═════ Material provided
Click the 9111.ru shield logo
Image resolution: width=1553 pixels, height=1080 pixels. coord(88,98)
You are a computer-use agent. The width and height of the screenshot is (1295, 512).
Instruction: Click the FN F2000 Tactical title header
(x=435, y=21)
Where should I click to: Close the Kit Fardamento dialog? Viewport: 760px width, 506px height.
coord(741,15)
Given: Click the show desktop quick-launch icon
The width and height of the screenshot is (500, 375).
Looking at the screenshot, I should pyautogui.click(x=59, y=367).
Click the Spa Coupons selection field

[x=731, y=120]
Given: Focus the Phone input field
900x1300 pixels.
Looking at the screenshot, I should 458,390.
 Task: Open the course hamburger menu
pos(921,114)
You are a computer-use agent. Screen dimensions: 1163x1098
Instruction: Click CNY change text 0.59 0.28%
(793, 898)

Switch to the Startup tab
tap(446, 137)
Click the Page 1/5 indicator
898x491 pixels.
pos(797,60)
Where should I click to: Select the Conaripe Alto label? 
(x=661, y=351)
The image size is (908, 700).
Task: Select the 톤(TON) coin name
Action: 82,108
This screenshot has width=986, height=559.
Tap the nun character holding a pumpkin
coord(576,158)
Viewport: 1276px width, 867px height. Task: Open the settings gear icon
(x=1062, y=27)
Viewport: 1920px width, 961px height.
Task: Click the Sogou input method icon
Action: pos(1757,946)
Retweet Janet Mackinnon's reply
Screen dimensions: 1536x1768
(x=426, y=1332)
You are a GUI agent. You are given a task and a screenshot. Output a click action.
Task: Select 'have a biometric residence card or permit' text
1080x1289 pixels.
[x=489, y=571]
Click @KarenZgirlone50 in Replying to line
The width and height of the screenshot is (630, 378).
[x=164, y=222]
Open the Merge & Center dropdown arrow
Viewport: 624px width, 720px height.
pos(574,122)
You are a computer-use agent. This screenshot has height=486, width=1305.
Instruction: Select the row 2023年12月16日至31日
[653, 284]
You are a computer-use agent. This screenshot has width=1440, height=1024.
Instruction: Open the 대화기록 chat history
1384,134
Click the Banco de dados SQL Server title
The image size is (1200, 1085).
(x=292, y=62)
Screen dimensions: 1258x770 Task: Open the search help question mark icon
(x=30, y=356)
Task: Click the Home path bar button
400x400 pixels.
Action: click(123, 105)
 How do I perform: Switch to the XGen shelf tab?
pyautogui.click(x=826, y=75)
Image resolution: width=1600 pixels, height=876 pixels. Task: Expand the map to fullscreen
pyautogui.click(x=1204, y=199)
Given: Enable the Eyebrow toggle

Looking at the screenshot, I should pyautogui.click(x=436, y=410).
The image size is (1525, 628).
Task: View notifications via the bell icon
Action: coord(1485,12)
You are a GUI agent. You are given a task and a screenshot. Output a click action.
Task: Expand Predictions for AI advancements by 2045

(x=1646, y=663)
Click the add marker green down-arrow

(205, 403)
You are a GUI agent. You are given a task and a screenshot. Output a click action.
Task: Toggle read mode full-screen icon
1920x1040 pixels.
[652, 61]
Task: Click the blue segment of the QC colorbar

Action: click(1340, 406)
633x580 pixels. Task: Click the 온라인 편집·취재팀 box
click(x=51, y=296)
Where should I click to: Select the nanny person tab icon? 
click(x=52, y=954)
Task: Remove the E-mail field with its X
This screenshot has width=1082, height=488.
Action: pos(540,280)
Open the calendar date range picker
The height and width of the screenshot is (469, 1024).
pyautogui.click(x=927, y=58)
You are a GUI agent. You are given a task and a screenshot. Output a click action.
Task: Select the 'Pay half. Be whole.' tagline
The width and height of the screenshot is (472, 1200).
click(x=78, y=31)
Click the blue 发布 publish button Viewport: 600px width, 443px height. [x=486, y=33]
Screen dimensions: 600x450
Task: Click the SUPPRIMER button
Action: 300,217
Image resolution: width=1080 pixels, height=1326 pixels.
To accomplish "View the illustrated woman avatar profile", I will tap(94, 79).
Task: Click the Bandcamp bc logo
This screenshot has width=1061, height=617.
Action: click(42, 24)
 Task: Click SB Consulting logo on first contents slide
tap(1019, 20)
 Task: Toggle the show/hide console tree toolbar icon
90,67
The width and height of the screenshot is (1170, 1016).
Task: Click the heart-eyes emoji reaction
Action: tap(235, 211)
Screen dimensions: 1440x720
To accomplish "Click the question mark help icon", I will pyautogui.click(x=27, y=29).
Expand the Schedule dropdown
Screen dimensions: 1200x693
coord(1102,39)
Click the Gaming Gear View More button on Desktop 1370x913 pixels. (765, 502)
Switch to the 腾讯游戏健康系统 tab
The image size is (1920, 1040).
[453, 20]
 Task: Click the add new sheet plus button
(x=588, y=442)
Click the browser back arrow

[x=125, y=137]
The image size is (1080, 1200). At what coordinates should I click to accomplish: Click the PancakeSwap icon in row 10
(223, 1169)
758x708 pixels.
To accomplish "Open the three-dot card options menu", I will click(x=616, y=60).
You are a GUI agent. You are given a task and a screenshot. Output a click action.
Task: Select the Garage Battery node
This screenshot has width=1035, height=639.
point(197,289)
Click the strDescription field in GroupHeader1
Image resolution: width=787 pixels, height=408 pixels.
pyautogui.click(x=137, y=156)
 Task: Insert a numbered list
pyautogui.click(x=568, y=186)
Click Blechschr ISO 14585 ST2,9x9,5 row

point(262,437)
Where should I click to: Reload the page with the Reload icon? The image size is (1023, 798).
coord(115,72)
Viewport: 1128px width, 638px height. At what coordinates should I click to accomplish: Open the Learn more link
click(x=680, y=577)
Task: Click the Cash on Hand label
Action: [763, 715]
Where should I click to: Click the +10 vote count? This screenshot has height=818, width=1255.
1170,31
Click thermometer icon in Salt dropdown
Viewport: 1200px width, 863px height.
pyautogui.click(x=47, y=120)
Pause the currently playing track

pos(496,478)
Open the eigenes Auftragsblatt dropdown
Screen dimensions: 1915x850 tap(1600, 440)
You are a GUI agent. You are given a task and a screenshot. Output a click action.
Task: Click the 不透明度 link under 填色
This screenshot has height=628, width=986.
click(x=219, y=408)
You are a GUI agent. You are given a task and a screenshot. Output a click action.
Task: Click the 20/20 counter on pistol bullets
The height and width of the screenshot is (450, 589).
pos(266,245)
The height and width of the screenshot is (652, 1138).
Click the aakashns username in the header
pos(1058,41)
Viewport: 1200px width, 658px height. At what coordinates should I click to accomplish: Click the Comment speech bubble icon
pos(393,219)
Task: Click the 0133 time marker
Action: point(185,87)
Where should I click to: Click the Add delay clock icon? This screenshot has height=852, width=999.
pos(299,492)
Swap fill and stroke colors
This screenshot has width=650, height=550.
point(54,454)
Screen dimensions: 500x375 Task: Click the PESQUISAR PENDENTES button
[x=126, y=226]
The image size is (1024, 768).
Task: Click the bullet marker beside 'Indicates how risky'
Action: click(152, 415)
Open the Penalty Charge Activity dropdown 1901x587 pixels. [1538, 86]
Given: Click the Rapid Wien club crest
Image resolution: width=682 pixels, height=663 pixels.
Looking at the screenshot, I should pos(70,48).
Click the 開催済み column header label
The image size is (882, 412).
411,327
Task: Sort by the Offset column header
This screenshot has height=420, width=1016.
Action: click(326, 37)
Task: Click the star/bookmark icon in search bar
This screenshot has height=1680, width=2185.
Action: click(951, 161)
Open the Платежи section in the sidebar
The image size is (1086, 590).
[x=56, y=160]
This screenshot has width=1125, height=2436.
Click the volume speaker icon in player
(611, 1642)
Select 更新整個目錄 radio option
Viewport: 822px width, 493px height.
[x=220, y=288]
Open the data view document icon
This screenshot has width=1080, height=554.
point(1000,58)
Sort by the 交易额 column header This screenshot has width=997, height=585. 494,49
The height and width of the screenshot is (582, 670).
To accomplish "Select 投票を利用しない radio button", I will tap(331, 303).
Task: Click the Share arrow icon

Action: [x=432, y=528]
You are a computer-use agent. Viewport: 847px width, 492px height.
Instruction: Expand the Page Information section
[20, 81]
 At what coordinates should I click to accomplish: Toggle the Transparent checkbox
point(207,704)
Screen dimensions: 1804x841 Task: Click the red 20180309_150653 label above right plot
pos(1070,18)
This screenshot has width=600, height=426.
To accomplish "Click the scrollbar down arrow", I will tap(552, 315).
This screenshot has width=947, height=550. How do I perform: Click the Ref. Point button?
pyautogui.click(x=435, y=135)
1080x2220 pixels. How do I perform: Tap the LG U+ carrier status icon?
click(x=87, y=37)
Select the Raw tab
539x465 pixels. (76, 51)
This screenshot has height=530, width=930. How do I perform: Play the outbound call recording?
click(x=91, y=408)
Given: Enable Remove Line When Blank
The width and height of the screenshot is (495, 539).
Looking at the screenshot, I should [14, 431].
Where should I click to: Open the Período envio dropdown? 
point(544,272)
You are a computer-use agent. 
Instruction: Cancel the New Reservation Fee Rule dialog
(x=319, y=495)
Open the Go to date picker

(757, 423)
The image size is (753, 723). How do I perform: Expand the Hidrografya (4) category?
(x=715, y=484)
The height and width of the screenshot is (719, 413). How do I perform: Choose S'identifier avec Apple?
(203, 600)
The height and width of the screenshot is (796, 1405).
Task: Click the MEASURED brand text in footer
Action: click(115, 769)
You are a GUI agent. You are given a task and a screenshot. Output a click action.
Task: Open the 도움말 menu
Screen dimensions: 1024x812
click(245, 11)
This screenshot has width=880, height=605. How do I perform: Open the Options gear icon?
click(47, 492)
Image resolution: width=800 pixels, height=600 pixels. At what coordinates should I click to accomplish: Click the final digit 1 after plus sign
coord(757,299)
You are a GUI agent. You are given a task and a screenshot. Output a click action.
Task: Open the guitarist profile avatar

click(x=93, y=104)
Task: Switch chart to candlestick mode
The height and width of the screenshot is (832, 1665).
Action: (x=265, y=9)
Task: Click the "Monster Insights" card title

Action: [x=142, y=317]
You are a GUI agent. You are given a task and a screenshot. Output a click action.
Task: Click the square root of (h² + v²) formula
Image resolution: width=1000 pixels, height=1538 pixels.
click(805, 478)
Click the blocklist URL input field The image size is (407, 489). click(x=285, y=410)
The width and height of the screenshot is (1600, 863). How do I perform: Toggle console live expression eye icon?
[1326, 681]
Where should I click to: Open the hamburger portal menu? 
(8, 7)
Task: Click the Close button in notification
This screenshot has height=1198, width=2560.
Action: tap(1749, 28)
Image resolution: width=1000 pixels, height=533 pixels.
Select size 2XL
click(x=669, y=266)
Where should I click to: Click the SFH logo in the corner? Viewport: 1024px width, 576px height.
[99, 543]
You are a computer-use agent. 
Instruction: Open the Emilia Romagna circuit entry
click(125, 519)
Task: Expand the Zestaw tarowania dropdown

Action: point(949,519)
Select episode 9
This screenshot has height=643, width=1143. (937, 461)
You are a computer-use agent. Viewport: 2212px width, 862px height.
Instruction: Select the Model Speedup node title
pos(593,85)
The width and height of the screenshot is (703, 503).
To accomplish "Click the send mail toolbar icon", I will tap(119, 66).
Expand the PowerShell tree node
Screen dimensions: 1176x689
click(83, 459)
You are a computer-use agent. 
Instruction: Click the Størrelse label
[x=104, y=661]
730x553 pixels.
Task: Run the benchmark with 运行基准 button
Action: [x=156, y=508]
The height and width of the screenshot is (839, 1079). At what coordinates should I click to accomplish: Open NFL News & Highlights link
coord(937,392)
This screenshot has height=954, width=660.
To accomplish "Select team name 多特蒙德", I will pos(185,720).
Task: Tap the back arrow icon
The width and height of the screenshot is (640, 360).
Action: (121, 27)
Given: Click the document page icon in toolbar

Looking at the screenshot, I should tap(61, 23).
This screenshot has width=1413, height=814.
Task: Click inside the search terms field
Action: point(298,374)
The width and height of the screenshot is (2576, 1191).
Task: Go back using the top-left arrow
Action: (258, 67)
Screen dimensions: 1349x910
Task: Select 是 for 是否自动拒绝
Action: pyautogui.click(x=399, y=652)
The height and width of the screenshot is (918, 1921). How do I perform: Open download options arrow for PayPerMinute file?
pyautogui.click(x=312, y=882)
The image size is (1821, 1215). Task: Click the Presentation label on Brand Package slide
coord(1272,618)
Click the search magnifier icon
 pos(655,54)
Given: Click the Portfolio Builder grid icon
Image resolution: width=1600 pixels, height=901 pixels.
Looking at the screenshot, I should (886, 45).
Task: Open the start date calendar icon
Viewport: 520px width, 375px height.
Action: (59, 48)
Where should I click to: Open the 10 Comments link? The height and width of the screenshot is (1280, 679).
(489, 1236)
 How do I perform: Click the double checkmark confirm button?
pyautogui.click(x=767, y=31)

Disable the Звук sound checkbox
══════════
Task brief ->
Where in the records does the string "computer" appear? Copy every line that has it.

Worked solution ->
You are a computer-use agent. The width and height of the screenshot is (1295, 512).
You are a computer-use agent. Screen dimensions: 1163x1098
You are a computer-use agent. This screenshot has height=486, width=1305.
You are a computer-use agent. This screenshot has width=1440, height=1024.
You are a computer-use agent. Viewport: 847px width, 492px height.
You are a computer-use agent. 
You are a computer-use agent. 
You are a computer-use agent. Viewport: 2212px width, 862px height.
You are a computer-use agent. 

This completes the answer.